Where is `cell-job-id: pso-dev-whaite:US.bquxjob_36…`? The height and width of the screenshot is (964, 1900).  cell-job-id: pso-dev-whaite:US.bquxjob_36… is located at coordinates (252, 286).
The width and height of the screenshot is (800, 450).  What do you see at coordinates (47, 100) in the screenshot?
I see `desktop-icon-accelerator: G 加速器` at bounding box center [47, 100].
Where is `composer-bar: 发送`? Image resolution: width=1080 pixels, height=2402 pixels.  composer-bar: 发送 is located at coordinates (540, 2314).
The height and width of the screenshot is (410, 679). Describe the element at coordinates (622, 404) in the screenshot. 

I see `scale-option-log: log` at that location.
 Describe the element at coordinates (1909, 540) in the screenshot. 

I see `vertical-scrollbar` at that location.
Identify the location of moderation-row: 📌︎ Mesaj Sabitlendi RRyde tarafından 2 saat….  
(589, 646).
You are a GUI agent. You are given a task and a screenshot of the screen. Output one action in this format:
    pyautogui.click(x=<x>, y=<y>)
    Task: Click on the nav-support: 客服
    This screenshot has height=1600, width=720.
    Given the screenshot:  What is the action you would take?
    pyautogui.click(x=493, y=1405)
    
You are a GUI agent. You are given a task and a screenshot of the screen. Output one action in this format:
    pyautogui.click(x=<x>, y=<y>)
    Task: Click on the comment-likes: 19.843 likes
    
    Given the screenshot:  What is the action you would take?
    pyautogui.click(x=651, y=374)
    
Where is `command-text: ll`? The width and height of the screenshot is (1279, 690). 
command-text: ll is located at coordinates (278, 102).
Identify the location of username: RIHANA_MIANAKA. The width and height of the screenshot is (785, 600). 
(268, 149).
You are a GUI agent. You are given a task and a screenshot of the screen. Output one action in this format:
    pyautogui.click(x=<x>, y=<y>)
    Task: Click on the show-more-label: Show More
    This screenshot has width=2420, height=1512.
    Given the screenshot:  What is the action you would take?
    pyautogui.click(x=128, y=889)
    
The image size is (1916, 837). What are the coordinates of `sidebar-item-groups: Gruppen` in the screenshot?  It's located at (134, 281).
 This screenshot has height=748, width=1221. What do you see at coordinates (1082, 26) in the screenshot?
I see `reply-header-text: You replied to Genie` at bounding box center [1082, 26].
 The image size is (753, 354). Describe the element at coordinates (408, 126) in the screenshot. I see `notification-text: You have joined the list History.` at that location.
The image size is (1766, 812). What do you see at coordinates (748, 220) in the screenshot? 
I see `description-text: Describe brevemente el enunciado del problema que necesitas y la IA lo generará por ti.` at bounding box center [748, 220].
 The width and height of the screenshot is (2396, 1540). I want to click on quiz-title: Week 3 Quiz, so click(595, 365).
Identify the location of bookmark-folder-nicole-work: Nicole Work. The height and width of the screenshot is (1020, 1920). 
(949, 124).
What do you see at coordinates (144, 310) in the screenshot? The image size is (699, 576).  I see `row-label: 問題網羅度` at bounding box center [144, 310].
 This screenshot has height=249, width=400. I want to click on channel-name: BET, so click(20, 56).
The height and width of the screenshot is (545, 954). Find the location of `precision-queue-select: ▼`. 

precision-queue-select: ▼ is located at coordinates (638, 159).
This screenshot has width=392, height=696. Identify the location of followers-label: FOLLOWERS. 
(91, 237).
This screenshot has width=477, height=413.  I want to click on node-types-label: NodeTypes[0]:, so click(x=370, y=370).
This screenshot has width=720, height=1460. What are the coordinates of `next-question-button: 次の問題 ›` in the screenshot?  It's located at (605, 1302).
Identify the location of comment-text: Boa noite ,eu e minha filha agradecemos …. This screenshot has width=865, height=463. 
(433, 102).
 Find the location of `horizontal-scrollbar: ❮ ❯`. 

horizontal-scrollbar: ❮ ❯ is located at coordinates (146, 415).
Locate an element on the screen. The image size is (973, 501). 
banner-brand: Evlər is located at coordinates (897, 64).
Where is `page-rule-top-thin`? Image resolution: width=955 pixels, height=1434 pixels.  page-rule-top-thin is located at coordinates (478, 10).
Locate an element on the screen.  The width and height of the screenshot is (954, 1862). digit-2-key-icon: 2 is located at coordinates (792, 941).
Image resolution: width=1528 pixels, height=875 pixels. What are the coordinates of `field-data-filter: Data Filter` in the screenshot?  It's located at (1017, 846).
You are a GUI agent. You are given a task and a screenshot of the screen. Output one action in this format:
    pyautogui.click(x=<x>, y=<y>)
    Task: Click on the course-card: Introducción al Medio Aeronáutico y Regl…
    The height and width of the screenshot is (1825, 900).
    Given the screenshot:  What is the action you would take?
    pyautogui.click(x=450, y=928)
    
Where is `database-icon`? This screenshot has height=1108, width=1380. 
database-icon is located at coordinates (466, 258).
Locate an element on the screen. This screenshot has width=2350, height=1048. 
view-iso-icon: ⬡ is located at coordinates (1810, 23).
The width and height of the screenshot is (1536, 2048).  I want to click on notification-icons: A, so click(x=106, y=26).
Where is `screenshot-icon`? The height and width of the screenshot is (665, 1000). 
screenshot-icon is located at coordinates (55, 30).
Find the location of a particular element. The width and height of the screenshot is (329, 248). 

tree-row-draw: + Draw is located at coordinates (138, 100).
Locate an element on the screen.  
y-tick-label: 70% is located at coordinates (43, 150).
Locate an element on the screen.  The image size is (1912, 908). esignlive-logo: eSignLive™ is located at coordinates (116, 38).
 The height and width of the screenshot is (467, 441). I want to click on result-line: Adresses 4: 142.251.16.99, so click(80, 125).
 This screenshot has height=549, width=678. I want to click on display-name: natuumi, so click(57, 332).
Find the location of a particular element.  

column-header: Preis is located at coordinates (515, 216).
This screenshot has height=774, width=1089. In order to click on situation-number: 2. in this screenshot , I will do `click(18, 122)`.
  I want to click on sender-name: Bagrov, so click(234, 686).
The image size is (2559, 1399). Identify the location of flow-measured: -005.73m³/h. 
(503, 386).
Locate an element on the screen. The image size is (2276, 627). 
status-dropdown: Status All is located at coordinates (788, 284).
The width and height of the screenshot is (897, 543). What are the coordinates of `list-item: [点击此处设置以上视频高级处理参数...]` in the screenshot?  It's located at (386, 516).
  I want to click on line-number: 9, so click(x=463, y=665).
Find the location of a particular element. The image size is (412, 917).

Aim of the exercise:
Return the records above exactly as they appear, from the line containing "Image resolution: width=1528" through the line containing "status-dropdown: Status All", with both of those lines included.

Solution to this problem:
Image resolution: width=1528 pixels, height=875 pixels. What are the coordinates of `field-data-filter: Data Filter` in the screenshot?  It's located at (1017, 846).
You are a GUI agent. You are given a task and a screenshot of the screen. Output one action in this format:
    pyautogui.click(x=<x>, y=<y>)
    Task: Click on the course-card: Introducción al Medio Aeronáutico y Regl…
    The height and width of the screenshot is (1825, 900).
    Given the screenshot:  What is the action you would take?
    pyautogui.click(x=450, y=928)
    
Where is `database-icon`? This screenshot has height=1108, width=1380. 
database-icon is located at coordinates (466, 258).
Locate an element on the screen. This screenshot has width=2350, height=1048. 
view-iso-icon: ⬡ is located at coordinates (1810, 23).
The width and height of the screenshot is (1536, 2048).  I want to click on notification-icons: A, so click(x=106, y=26).
Where is `screenshot-icon`? The height and width of the screenshot is (665, 1000). 
screenshot-icon is located at coordinates (55, 30).
Find the location of a particular element. The width and height of the screenshot is (329, 248). 

tree-row-draw: + Draw is located at coordinates (138, 100).
Locate an element on the screen.  
y-tick-label: 70% is located at coordinates (43, 150).
Locate an element on the screen.  The image size is (1912, 908). esignlive-logo: eSignLive™ is located at coordinates (116, 38).
 The height and width of the screenshot is (467, 441). I want to click on result-line: Adresses 4: 142.251.16.99, so click(80, 125).
 This screenshot has height=549, width=678. I want to click on display-name: natuumi, so click(57, 332).
Find the location of a particular element.  

column-header: Preis is located at coordinates (515, 216).
This screenshot has height=774, width=1089. In order to click on situation-number: 2. in this screenshot , I will do `click(18, 122)`.
  I want to click on sender-name: Bagrov, so click(234, 686).
The image size is (2559, 1399). Identify the location of flow-measured: -005.73m³/h. 
(503, 386).
Locate an element on the screen. The image size is (2276, 627). 
status-dropdown: Status All is located at coordinates (788, 284).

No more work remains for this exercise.